If the recent so-called crisis in psychology has highlighted anything, it is the prevalence and danger of post hoc narratives. Although statistical practices (e.g., use if significance testing) have gotten much of the blame -- at least in my corner of the research world -- the main problems are actually a level or two above that. Combining ill- or flexibly-defined theoretical concepts, post hoc reasoning, and publication bias yields a potent mixture that I would argue is responsible for the crisis.
I have been thinking about this in the context of assignments that we ask our undergraduates to do, and how we actually train post hoc reasoning early on. Here I'll offer examples of two undergraduate assignments that I think reward scientists-in-training for their BS generation skills. I'll also elaborate on what I think we can do about this.
|The "Texas Sharpshooter" paints the target around his bullet holes.|
Example assignment: Critique a peer-reviewed articleThe assignment: Students are assigned an article from a peer-reviewed psychological journal and asked to critique it. Ideally, they develop choose a few critiques for which they argue for in their essay.
The basic problem with this assignment is that students are not particularly well-versed in any particular psychological topic, nor in psychological research methods. On the other hand peer-reviewed articles have been reviewed by people who are, which means that whatever problems remain with the research have evaded skilled reviewers. This is not to say that peer-reviewed research does not have major problems, but it does mean that students who have had only a few basic courses and do not have much experience in reading peer-reviewed research are unlikely to be able to find good quality-critiques spontaneously.
Upon reading such an article and having difficulty find a critique, a student is in an awkward position: they must write an essay. So what do they do? They come up with whatever critiques come to mind, which are likely to be low-quality critiques. I suspect readers of this blog have experienced these sorts of critiques in student assignments: maybe there are cultural differences? The sample seems small. Are these really the best stimuli to use? They must choose a number of these arguments, and argue for them, in spite of the fact that they don't have sufficient knowledge on which to base such a critique. We're training them in the fine art of bullshit.
This is not to say that these problems don't occur in some studies. But forming a good argument why takes specialized knowledge they they don't yet have, so we get back noise from the students.

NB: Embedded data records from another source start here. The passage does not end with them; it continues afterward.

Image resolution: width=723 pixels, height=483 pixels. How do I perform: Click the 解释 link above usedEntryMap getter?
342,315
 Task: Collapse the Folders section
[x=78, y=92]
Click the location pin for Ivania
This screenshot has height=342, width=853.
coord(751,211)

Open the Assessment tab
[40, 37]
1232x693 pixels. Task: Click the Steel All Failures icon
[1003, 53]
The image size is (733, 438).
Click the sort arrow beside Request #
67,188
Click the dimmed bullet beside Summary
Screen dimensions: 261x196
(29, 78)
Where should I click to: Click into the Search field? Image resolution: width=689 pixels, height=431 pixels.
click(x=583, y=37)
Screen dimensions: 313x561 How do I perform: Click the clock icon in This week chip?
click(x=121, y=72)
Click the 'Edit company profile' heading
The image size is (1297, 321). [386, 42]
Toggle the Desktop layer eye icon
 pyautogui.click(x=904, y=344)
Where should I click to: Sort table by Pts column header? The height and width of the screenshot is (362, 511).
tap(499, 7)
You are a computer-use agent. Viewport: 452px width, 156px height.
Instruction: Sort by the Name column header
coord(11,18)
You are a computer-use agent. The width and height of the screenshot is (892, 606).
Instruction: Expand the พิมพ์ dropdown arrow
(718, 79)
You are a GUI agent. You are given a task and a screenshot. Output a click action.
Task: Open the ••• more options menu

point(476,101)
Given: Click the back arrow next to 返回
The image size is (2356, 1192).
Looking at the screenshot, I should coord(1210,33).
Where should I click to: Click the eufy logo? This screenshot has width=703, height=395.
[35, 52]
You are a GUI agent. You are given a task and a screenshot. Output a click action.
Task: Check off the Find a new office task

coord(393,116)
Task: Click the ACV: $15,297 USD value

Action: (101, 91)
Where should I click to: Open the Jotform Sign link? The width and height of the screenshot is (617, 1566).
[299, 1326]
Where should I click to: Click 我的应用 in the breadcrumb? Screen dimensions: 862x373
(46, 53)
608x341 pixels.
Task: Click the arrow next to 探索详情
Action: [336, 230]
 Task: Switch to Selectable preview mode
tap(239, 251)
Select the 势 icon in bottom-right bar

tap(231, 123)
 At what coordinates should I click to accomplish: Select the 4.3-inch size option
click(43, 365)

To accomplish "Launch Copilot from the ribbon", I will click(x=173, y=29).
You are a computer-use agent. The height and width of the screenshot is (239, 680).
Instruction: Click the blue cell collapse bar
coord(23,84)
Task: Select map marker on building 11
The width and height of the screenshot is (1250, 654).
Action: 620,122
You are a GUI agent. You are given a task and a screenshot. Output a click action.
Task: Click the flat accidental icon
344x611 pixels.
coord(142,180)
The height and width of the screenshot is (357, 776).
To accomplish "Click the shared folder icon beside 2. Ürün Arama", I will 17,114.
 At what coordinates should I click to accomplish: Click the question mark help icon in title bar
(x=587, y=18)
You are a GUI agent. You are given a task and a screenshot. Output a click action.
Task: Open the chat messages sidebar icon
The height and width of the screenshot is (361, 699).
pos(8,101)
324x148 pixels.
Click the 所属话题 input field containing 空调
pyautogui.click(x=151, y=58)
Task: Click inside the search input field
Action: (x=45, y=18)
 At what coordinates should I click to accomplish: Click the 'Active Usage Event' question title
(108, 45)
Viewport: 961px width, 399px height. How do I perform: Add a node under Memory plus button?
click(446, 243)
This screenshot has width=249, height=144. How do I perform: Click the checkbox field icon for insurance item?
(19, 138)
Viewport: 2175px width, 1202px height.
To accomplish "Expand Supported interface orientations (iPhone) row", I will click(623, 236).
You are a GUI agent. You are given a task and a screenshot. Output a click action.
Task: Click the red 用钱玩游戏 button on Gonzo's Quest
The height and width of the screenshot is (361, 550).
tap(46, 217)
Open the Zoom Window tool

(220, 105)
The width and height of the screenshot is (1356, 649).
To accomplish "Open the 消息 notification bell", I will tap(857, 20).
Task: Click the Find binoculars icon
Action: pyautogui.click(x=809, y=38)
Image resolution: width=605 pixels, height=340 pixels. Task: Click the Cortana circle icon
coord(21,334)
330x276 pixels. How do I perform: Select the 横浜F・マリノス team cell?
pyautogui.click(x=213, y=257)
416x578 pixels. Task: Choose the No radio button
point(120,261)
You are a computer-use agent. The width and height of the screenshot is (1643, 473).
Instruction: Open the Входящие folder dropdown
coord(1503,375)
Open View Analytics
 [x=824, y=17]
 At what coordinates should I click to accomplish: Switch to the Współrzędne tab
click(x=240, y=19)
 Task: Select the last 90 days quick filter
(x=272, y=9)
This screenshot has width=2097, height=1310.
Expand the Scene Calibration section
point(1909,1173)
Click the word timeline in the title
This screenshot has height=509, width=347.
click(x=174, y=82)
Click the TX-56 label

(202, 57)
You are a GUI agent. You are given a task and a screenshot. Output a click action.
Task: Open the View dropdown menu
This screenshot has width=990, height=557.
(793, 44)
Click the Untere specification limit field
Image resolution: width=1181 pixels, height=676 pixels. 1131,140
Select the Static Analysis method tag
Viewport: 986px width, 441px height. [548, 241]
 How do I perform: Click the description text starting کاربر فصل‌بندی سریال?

And who gets the best marks for such an assignment? Students who can write clearly about things of which they have little actual understanding.
We have to ask ourselves: is it any wonder that we have a replication crisis?
Example assignment: Do an experiment and interpret the resultsThe assignment: Students are asked to perform a simple experiment (often in groups), analyze the data, and report the results. They must interpret the results in light of the research they've read (often primarily the textbook).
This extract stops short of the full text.